--- Extracted text ---
Earlier in the year, students who studied Dr. Brown’s poem “Calenture,” which was published in his book “Abecedarium,” practiced their formal writing skills by sending letters to Dr. Brown about his poem. Several of these students requested a guest visit from Dr. Brown in their letters, and Dr. Brown generously agreed.
After giving a reading of “Calenture” and a few other poems, Dr. Brown shared with the class how he managed to both recognize and achieve his dream of being a writer, focusing on the necessity of perseverance; then, Dr. Brown encouraged students to share their own dreams and facilitated a discussion about common impediments to attaining one’s aspirations.
As the students’ queries naturally moved to postsecondary options, Lee University English Professor Dr. Brown competently described the general requirements and local options for various careers in law, medicine, culinary arts, mechanics, etc. During this discussion, Nathan Holmes, who plays guitar by ear, was pleased to discover that nearby Lee has an award-winning music program, and Matthew Passmore, who enjoys studying about the presidents, was surprised that politicians are not required to have any specific college degree, although he was advised that an education is certainly beneficial to those seeking political appointment.

--- Records ---
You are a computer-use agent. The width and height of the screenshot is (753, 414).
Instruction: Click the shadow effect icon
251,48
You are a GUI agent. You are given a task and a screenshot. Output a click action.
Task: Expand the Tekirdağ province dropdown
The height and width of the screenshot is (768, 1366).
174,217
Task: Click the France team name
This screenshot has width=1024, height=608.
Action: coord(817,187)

* * *

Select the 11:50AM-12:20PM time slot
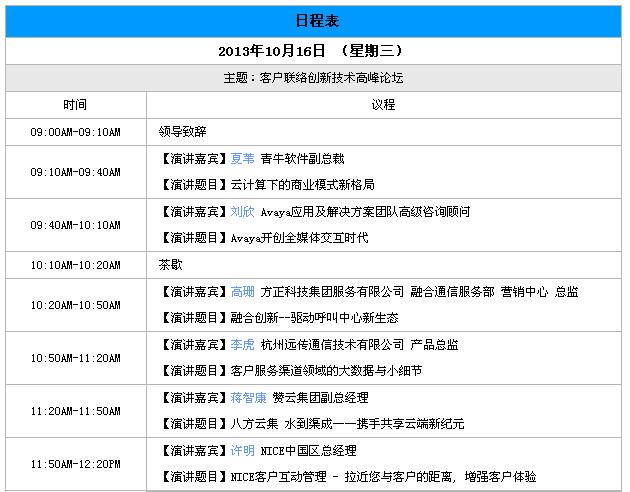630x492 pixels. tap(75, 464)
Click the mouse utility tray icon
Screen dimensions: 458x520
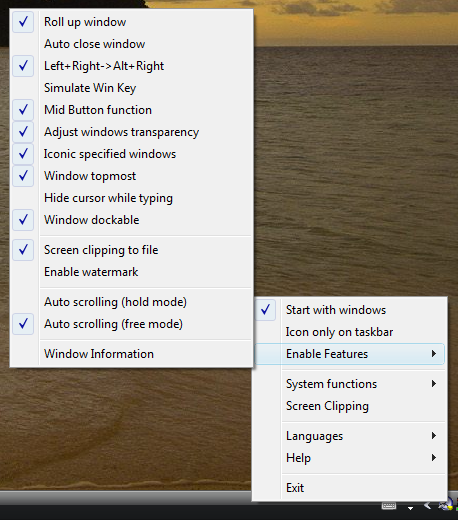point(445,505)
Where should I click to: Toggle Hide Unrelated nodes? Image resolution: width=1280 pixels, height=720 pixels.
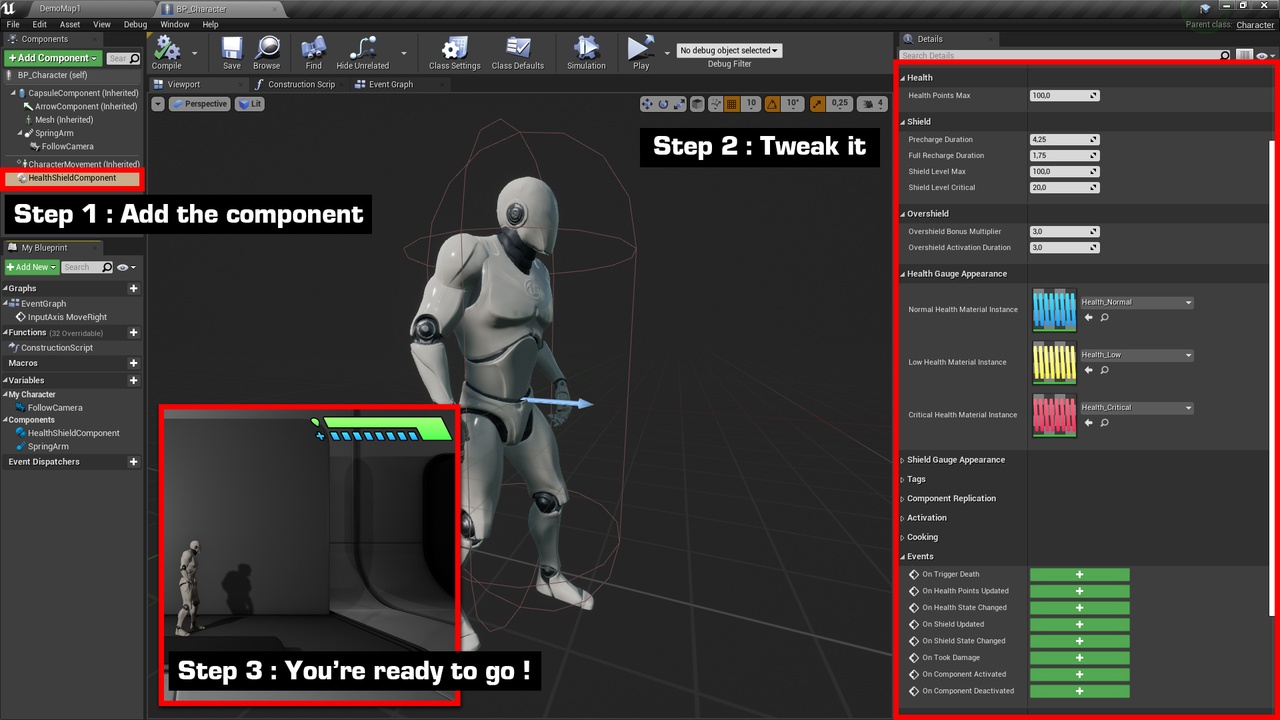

--- What to produce ---
Can you print the passage about Dr. Brown's class visit word for word, everything from "Earlier in the" down to "Brown generously agreed."?

--- Written response ---
Earlier in the year, students who studied Dr. Brown’s poem “Calenture,” which was published in his book “Abecedarium,” practiced their formal writing skills by sending letters to Dr. Brown about his poem. Several of these students requested a guest visit from Dr. Brown in their letters, and Dr. Brown generously agreed.